— Start DATASET RECORDS —
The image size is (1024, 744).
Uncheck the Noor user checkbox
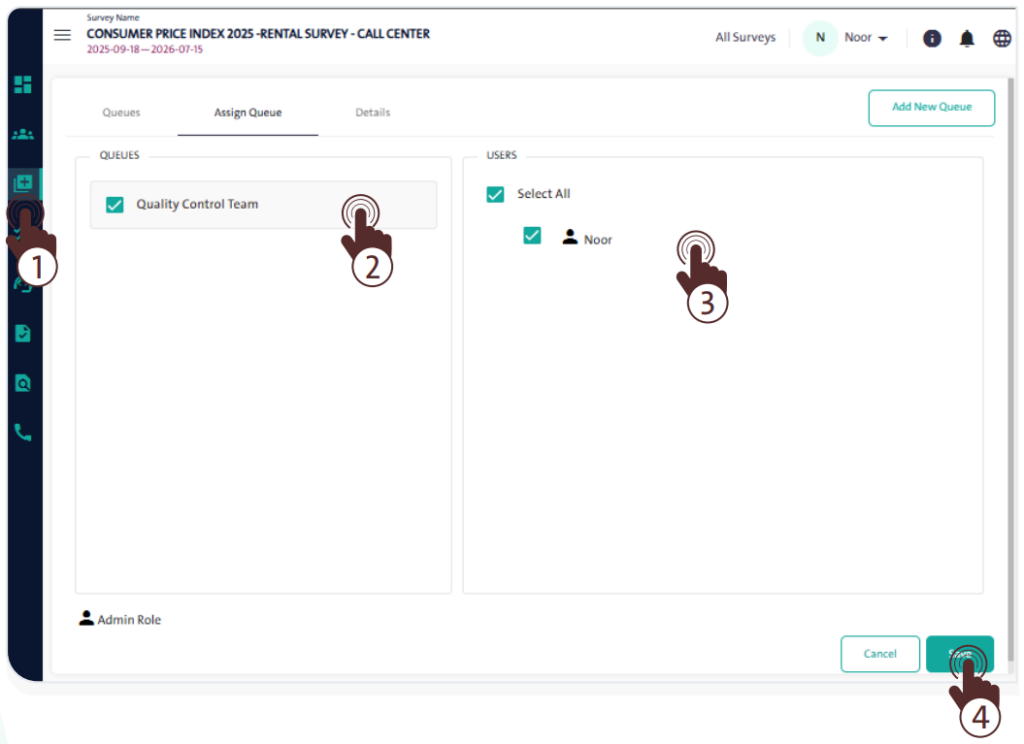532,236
— End DATASET RECORDS —
— Start DATASET RECORDS —
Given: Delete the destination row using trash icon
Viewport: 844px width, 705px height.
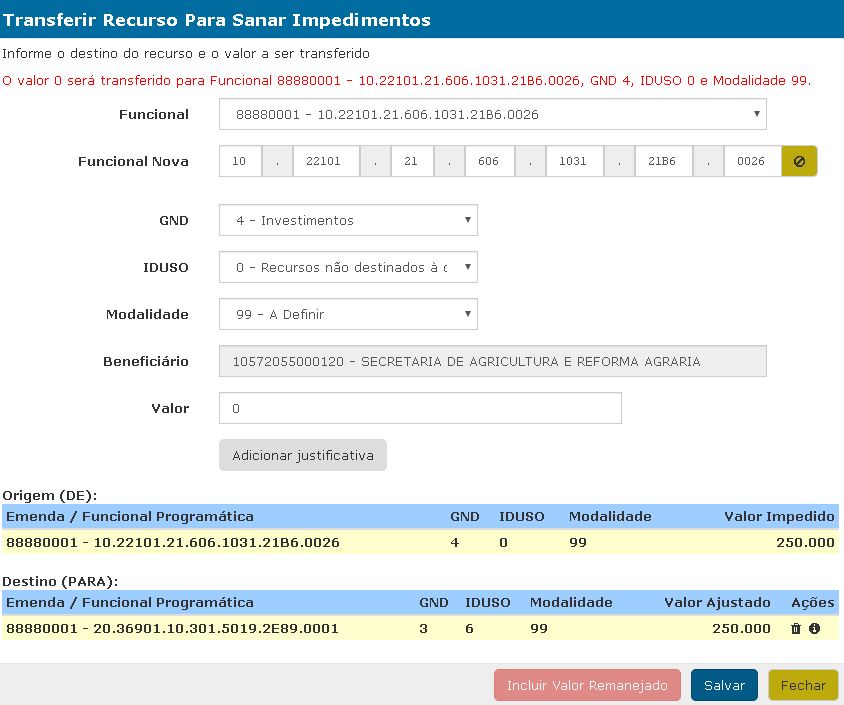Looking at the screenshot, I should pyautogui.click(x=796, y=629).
— End DATASET RECORDS —
* [AIM]
Lay out the lines from the line with "Given: Delete the" to the line with "Looking at the" as a JSON list of strings, one string per line, with blank lines omitted. Leave the pictures out of the answer.

* [REPLY]
[
  "Given: Delete the destination row using trash icon",
  "Viewport: 844px width, 705px height.",
  "Looking at the screenshot, I should pyautogui.click(x=796, y=629)."
]